The Mexican economy is characterized by widespread poverty, a burgeoning manufacturing sector, a large informal economy and the presence of myriad microbusinesses. Mexico is a large exporter that has free trade agreements with more than 50 countries..
World Bank notes the extensive informal sector in Mexico. It is the result of both complex business regulations that are difficult for most small-businesspeople to navigate and a general lack of substantial start-up capital. Many Mexicans make money with small operations that make do with the few resources at their disposal. Examples include food stands, trash collectors, handymen, independent cleaning personnel, taxi drivers and musicians.
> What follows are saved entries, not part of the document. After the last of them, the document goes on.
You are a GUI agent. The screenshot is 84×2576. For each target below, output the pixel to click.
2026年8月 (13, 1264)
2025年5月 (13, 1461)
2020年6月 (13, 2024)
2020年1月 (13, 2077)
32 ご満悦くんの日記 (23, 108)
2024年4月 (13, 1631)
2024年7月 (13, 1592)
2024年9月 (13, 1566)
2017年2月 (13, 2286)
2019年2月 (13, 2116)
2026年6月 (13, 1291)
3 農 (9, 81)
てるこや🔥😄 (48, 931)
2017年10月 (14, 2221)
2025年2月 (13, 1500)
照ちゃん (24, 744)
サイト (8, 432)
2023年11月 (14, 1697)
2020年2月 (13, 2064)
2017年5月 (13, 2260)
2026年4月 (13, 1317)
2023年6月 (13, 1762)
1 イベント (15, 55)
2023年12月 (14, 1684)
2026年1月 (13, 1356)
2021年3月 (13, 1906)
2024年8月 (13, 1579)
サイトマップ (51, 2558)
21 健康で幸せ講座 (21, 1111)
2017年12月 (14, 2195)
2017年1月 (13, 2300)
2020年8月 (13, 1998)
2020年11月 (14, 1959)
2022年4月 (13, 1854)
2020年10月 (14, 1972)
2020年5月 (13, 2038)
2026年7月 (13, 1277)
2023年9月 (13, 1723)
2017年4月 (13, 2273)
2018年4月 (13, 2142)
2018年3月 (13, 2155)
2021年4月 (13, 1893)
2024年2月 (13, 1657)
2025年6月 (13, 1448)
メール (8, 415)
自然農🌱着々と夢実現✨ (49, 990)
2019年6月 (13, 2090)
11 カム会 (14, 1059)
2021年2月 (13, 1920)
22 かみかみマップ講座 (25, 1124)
The persistence of informal microenterprise leads to a reduction in national tax revenue which in turn affects the level of public investment in infrastructure and public goods.
The CIA World Factbook observes Mexico's increasing tendency toward manufacture. Mexico is a new center of production for automobiles, textiles and consumer durables. American and Asian companies are establishing factories to take advantage of the country's cheap labor, resulting in the creation of much employment. However, most factory jobs are extremely low paying.
Agriculture remains an important economic activity, although the World Factbook reports that it employs a very small percentage of the total workforce. Farmers are mostly engaged in the cultivation of corn, wheat, fruits, coffee and rice.